Di Paolantonio: «Ora ci vogliamo divertire»

15 Maggio 2017

Grande festa dopo la vittoria. Raggiunto il primo obiettivo di vincere una partita e allungare la serie

BOLOGNA. Le viscere del PalaDozza sono il posto più bello del mondo, per festeggiare una grande vittoria, ed Emanuele Di Paolantonio lo sa. «Partita pazzesca, partita pazzesca» ripete il coach di una squadra che non si ferma più: 1-0 sulla Virtus nei quarti, facendone 91 e stando avanti praticamente dall'inizio alla fine, chi mai poteva prevederlo?
«La serie con Legnano è stata durissima, ogni partita sul filo dei 60 punti. Tutte battaglie.

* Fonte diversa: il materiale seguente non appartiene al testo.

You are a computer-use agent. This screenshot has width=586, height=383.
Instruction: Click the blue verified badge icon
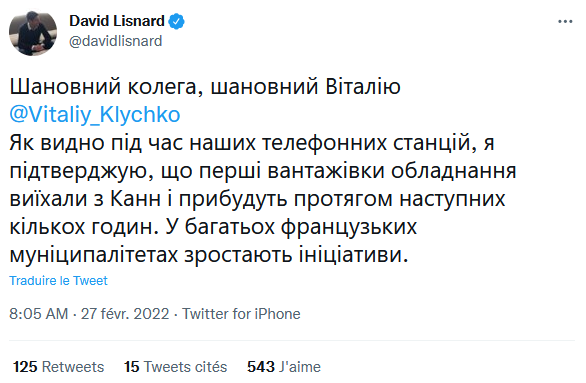176,21
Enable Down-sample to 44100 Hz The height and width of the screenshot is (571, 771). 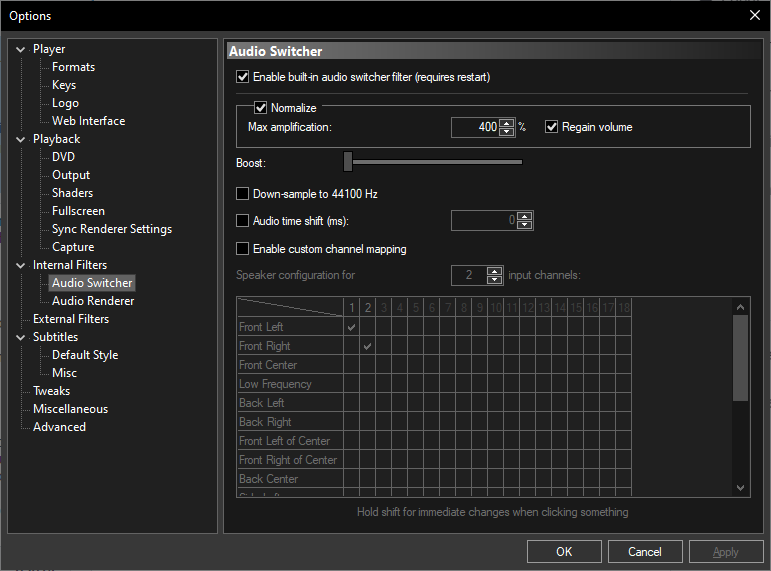point(242,194)
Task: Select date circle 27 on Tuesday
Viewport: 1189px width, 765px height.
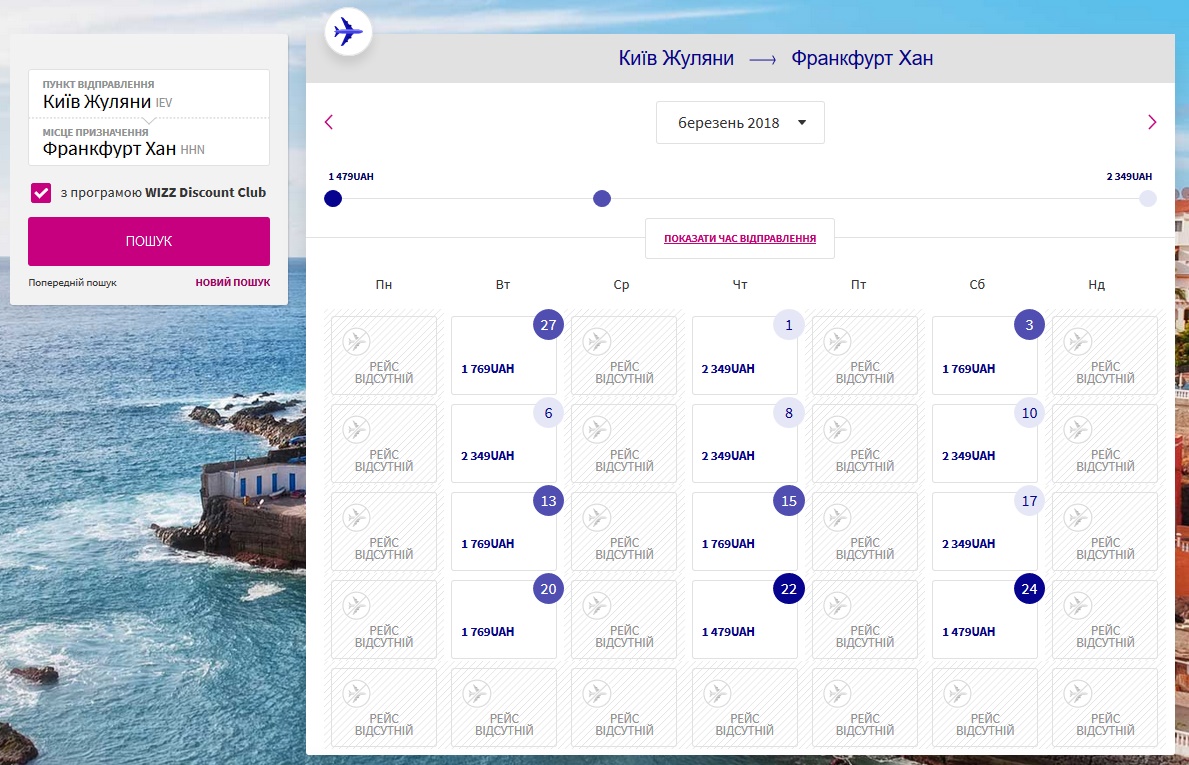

Qui abbiamo fatto una grande prova anche davanti, segnale di maturità di una squadra che sa fare quello di cui c'è bisogno, adattandosi alle situazioni».
La classe di Amoroso, la freddezza di Fultz, i canestri di Smith e l'energia di Sherrod, eppure a Bologna gli eroi sono stati un po' tutti, anche quelli della panchina, decisivi all'inizio del quarto parziale, quando la Virtus sembrava poter ribaltare l'inerzia. «Due triple di Piazza, una importantissima di Radonjic, e poi Mei, Fattori, la difesa di Casagrande. Bravi davvero a tutti. Ci siamo passati la palla, attaccando assieme, coinvolgendo tutti». Subito il botto alla prima partita, ora è tutta un'altra serie. «Credo che tecnicamente cambi poco. La Virtus quest'anno ha già perso una partita di playoff in casa, con Casale, ma ne è venuta fuori alla grande. Stasera di noi nessuno ha giocato più di 28-29 minuti, siamo in condizione e abbiamo preservato un po' di energia per le prossime partite. Ora ci vogliamo divertire».L'obiettivo di vincerne almeno una è raggiunto. «Diciamo che abbiamo spostato un po' di pressione su di loro e allungato la serie. Questa è già una conquista importante». (e.s.)